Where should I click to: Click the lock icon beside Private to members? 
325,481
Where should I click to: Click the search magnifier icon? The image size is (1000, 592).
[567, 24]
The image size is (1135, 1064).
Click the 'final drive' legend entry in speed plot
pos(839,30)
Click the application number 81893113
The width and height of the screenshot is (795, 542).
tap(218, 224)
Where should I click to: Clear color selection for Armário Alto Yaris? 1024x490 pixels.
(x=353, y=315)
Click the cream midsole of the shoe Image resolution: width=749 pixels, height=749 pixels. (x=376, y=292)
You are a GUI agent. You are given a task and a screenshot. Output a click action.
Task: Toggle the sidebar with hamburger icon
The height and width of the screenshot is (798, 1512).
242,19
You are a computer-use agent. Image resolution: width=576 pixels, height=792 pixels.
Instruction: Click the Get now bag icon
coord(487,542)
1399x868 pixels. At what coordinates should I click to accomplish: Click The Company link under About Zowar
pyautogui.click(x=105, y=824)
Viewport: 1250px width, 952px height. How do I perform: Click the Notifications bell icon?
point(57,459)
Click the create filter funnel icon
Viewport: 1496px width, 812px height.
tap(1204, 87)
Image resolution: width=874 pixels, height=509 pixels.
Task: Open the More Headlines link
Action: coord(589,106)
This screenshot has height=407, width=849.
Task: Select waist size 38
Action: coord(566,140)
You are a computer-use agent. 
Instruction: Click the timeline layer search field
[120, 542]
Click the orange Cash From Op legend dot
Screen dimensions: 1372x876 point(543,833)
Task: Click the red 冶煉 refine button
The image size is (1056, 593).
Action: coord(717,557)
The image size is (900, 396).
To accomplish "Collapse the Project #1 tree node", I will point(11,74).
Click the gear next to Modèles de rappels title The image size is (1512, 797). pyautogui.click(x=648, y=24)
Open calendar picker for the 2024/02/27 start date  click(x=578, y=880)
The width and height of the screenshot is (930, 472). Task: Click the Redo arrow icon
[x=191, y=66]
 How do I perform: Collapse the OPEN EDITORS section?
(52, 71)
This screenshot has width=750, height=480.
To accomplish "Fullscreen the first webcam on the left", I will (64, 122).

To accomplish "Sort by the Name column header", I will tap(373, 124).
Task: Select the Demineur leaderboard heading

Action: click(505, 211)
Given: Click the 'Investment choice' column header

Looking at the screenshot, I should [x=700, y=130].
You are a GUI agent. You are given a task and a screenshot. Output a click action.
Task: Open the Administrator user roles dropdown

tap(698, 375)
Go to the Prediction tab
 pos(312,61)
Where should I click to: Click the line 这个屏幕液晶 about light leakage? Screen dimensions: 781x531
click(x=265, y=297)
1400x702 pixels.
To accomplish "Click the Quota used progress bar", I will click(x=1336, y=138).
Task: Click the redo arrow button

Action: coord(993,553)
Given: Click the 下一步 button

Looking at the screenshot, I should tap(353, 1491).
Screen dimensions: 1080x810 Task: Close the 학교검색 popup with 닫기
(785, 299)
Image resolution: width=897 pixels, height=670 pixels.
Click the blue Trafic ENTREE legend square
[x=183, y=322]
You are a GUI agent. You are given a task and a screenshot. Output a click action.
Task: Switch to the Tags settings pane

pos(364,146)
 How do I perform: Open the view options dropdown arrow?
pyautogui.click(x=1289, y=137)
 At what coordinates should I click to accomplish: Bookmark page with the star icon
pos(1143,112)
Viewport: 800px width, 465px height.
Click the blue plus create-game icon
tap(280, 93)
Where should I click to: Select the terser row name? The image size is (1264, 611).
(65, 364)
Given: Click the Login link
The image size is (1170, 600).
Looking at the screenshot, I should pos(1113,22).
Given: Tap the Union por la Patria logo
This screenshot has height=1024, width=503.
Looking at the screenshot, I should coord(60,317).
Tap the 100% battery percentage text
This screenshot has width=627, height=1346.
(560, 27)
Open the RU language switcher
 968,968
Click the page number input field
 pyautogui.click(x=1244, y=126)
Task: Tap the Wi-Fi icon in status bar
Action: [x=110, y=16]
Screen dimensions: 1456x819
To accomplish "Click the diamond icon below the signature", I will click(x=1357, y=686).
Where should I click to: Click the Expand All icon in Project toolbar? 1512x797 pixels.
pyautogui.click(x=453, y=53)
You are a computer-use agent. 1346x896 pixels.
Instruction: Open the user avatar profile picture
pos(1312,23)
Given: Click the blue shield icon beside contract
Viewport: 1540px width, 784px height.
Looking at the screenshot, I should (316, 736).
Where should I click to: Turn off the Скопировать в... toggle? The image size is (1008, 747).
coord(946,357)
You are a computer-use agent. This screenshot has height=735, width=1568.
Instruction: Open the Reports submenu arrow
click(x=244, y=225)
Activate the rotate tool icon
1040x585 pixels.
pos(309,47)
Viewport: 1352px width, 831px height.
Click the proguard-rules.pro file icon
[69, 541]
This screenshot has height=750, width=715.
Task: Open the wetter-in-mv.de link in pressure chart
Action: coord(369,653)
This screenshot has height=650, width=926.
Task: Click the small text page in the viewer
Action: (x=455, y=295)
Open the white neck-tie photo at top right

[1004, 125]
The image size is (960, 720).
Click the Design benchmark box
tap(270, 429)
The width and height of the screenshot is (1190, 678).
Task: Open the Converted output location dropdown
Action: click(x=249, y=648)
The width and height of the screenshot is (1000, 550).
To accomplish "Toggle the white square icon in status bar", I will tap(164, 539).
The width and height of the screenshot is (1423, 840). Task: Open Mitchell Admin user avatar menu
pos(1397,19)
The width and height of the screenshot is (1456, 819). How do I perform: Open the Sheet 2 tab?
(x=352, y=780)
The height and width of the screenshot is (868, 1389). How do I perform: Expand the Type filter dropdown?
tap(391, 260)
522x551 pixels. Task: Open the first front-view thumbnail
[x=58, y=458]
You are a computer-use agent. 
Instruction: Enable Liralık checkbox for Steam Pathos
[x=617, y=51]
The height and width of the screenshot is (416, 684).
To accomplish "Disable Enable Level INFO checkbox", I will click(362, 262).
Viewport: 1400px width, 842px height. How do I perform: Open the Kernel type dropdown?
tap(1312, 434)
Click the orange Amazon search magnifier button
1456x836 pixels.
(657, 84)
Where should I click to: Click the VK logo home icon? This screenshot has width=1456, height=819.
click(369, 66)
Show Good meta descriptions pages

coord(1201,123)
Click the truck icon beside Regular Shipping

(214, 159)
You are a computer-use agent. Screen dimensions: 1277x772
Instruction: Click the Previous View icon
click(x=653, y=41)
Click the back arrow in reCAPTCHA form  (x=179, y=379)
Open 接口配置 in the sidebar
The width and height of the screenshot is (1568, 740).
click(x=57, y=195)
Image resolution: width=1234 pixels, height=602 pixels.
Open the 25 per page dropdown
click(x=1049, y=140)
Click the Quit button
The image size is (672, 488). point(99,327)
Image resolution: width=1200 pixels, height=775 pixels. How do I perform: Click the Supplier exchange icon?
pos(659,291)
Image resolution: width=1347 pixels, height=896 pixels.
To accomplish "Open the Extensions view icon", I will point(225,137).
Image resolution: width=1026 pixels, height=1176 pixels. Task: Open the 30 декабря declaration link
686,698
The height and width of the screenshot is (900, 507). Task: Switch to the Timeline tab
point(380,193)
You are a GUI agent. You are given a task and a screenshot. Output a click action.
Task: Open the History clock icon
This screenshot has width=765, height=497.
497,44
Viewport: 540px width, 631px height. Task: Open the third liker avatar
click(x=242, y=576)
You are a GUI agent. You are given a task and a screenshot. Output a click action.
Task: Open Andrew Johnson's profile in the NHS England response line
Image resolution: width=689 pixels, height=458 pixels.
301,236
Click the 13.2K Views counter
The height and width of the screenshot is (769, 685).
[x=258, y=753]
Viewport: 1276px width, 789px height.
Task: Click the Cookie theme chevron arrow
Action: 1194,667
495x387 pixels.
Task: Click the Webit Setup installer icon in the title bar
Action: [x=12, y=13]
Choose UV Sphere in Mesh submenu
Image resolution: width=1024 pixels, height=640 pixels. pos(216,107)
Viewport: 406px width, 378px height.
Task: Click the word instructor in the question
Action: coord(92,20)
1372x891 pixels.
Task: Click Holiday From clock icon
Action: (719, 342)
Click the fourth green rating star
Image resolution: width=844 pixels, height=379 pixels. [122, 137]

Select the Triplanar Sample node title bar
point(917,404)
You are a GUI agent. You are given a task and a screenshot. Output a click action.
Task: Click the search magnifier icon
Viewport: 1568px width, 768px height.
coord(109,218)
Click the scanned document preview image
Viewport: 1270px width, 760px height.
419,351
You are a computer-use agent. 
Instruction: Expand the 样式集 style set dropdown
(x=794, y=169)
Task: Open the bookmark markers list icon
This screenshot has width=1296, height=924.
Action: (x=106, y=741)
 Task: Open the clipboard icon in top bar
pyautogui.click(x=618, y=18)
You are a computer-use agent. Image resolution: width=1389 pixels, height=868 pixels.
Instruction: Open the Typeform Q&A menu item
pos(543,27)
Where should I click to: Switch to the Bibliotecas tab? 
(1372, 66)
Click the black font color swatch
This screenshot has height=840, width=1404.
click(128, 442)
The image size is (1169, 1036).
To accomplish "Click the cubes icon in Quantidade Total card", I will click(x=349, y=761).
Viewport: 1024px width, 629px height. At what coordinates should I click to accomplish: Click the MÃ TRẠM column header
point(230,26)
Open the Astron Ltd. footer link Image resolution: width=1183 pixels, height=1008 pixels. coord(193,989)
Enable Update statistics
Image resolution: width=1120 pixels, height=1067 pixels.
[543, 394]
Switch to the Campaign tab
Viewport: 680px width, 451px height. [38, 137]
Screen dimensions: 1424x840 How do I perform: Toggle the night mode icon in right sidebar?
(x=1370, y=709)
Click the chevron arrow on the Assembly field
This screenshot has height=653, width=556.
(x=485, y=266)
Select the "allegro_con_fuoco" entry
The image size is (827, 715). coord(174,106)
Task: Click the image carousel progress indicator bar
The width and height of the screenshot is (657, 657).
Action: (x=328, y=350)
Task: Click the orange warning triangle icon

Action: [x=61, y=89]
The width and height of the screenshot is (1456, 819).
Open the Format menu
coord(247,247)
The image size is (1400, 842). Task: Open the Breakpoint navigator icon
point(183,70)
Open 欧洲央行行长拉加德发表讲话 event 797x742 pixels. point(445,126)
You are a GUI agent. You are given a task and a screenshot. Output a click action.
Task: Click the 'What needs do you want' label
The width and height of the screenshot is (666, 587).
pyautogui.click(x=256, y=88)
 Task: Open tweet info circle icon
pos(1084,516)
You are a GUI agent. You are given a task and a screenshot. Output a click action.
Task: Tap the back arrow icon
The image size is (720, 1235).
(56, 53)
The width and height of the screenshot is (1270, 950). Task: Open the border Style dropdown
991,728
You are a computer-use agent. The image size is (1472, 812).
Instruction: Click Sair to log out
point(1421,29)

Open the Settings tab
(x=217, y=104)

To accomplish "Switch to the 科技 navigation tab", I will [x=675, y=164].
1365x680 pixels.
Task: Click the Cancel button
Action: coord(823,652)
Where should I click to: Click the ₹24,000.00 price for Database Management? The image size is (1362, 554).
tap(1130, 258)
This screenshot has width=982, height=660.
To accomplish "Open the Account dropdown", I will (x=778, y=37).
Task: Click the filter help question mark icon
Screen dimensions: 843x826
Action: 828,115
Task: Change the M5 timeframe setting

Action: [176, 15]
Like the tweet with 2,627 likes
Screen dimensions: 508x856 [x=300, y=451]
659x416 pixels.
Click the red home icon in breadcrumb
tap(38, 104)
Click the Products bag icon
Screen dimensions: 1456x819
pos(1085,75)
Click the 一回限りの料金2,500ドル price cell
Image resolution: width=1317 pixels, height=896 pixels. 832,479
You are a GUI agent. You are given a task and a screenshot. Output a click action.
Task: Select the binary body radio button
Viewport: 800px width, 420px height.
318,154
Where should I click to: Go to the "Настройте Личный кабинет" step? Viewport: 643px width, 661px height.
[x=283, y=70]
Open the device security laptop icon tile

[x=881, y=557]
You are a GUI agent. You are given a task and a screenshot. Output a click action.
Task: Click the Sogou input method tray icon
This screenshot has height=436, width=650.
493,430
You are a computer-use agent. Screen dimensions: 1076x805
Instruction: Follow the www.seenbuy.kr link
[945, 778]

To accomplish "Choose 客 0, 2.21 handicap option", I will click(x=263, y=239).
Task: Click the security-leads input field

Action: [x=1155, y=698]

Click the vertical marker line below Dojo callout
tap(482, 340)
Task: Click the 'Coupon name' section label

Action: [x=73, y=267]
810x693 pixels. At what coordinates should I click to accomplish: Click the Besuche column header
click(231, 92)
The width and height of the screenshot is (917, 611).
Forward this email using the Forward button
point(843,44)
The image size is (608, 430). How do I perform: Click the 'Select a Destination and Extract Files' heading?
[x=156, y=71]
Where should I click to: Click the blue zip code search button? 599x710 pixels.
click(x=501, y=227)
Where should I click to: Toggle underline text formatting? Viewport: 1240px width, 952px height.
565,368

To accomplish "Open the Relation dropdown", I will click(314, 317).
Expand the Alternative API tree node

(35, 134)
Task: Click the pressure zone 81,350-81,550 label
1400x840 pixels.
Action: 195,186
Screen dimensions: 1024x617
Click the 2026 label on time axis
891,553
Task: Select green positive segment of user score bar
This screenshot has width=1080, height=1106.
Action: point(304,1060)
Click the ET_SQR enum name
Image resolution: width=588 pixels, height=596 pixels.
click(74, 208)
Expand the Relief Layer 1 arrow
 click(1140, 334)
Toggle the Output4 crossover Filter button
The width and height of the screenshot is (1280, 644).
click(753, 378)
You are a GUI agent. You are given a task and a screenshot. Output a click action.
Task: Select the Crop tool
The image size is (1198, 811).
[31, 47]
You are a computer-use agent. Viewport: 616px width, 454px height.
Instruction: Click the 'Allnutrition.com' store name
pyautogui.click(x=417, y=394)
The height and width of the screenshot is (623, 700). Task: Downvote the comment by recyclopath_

☆ ☆ ☆ ☆

Copy out every line of the entries above that contains the word "heading".

SOLUTION FOR THIS PROBLEM:
Task: Select the Demineur leaderboard heading
The image size is (608, 430). How do I perform: Click the 'Select a Destination and Extract Files' heading?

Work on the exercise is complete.